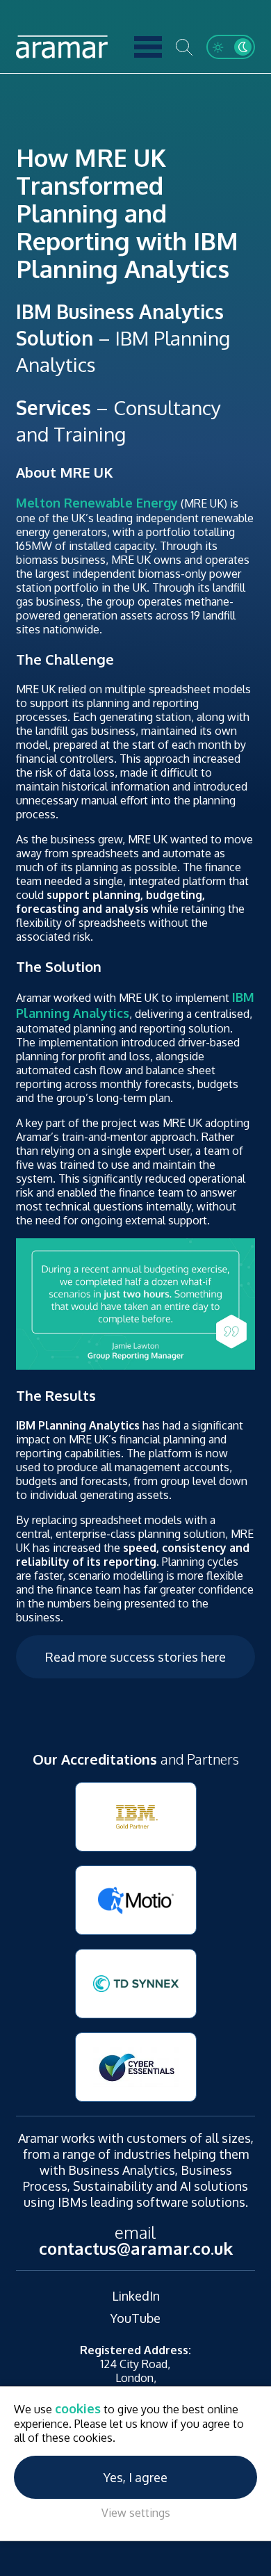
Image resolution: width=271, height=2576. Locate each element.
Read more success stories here (135, 1656)
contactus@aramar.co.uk (136, 2248)
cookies (78, 2408)
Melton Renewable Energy (97, 502)
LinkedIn (136, 2295)
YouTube (135, 2318)
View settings (135, 2513)
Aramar (62, 46)
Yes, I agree (135, 2477)
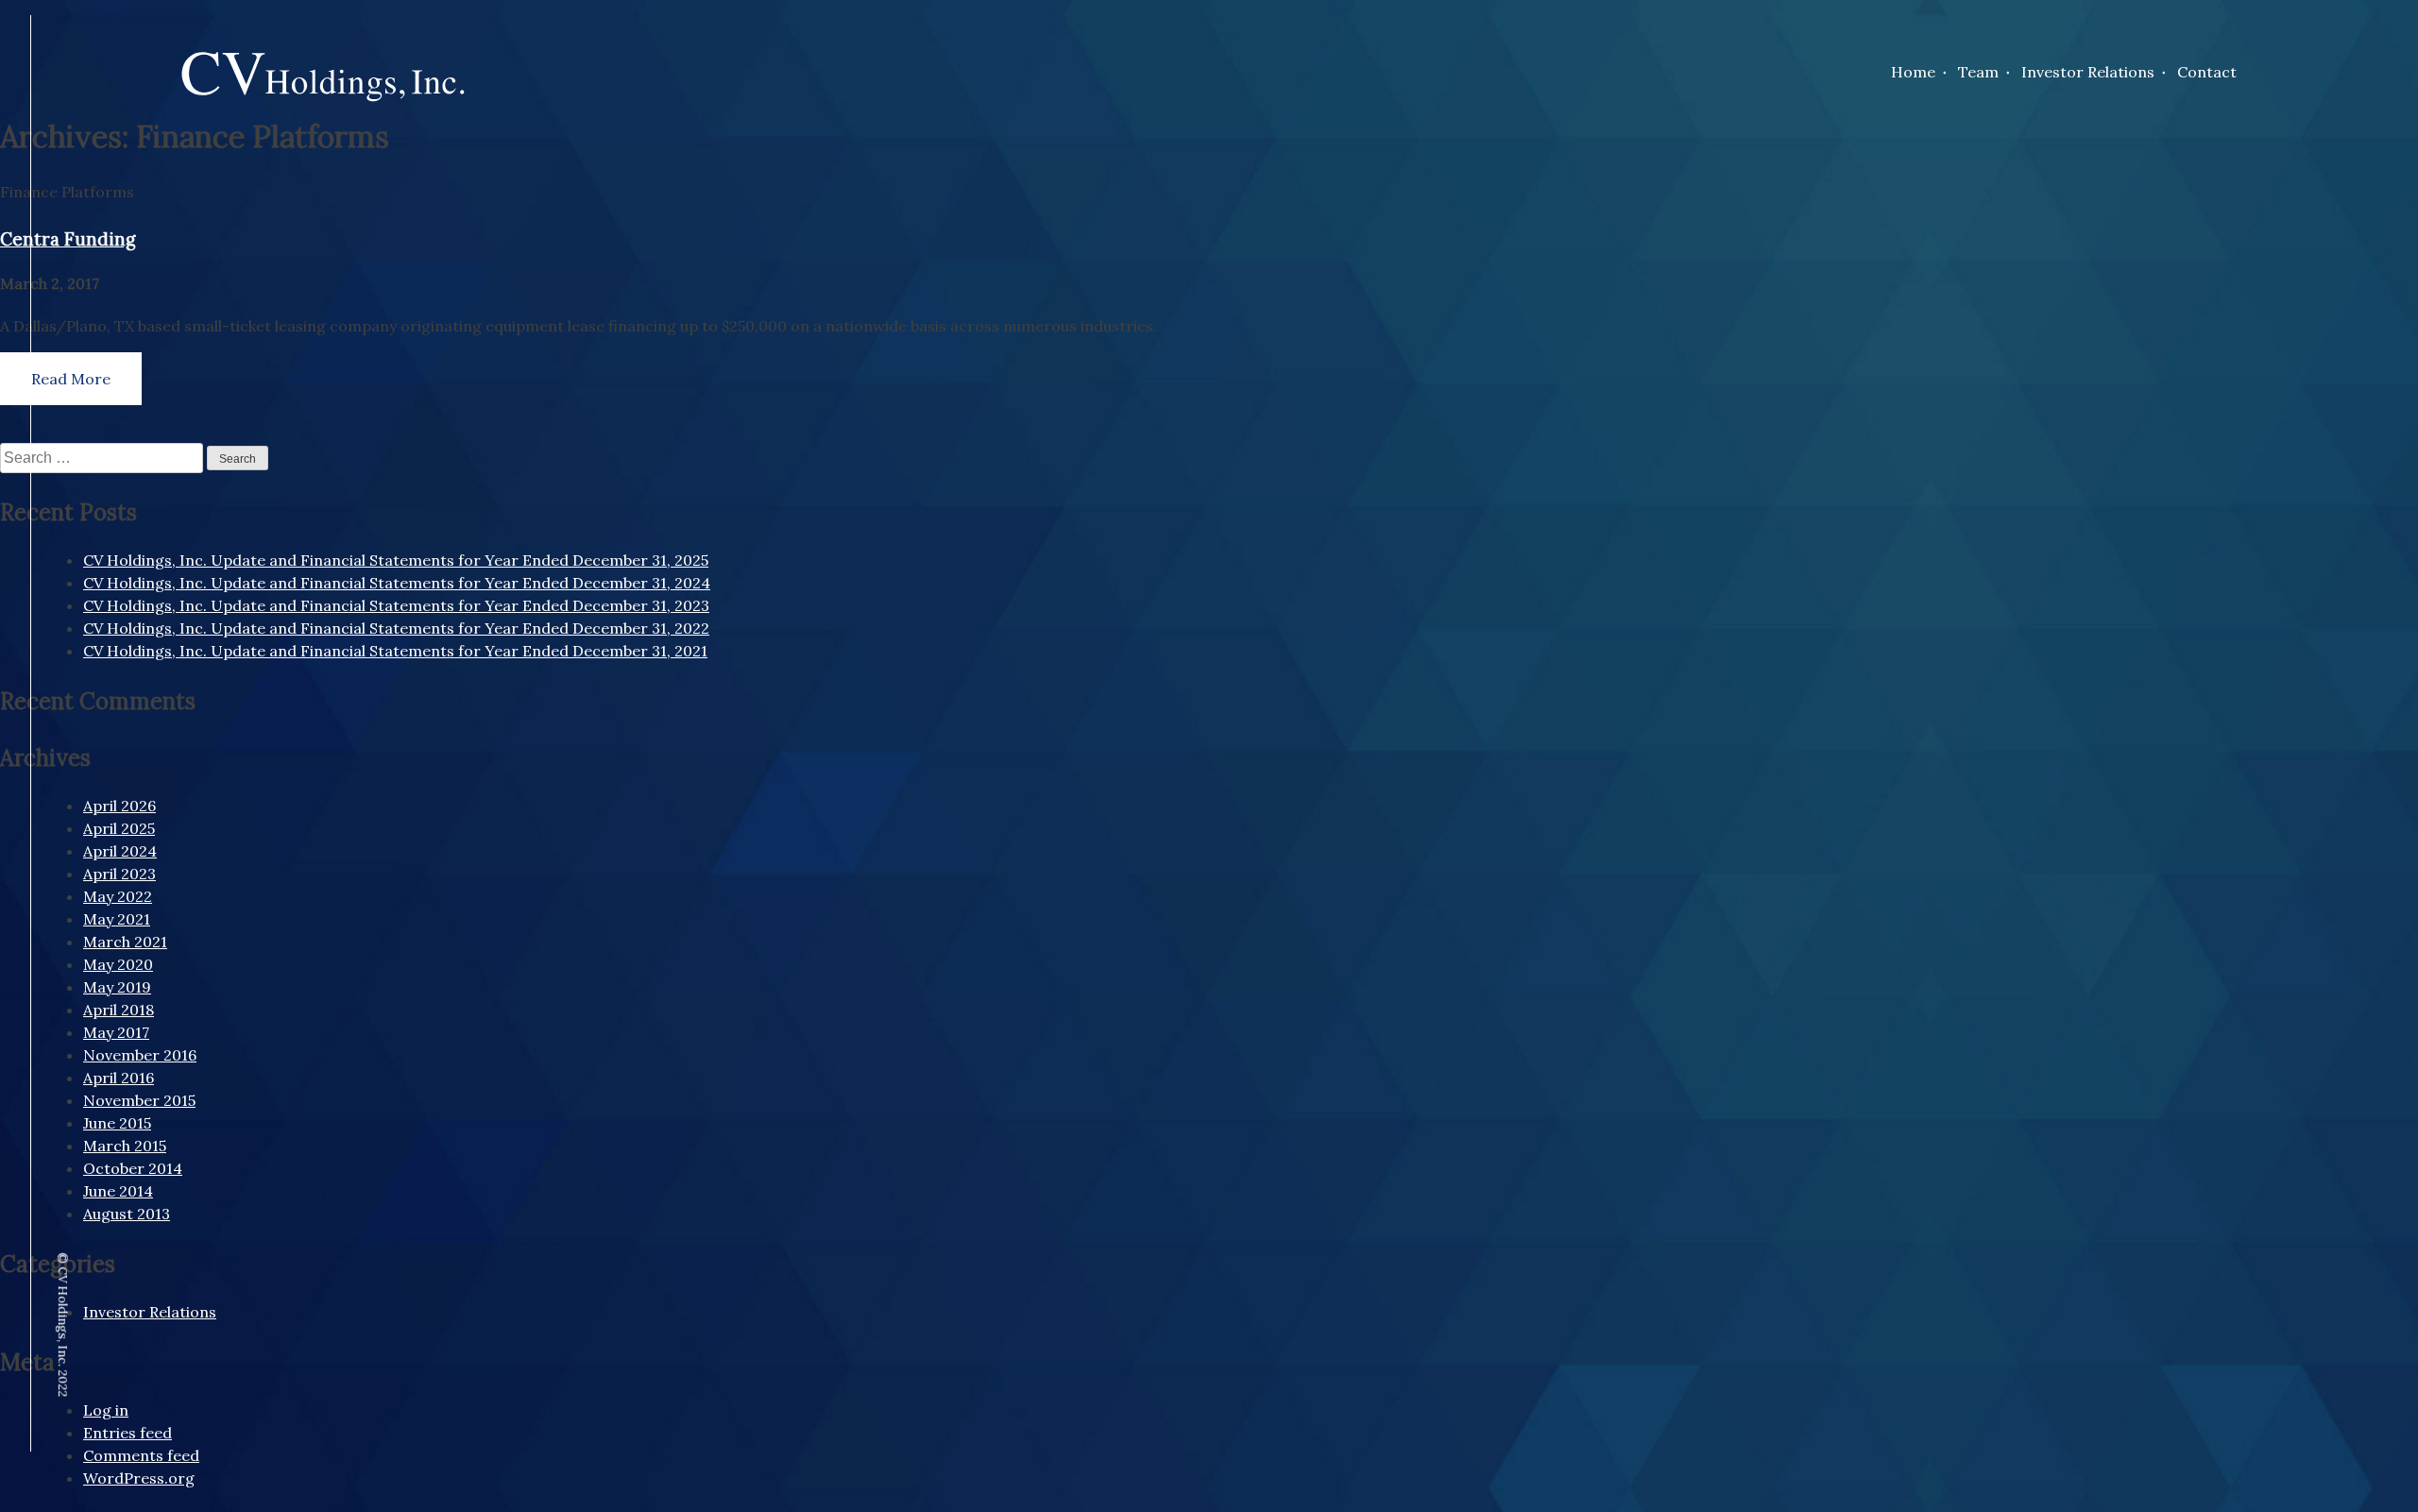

- - - - -

## What the task requires
Pictures are not part of the copy. Reproduce the lines from the one with "cookies (78, 2408)" through the end of the listing above.

## Solved exercise
cookies (78, 2408)
Melton Renewable Energy (97, 502)
LinkedIn (136, 2295)
YouTube (135, 2318)
View settings (135, 2513)
Aramar (62, 46)
Yes, I agree (135, 2477)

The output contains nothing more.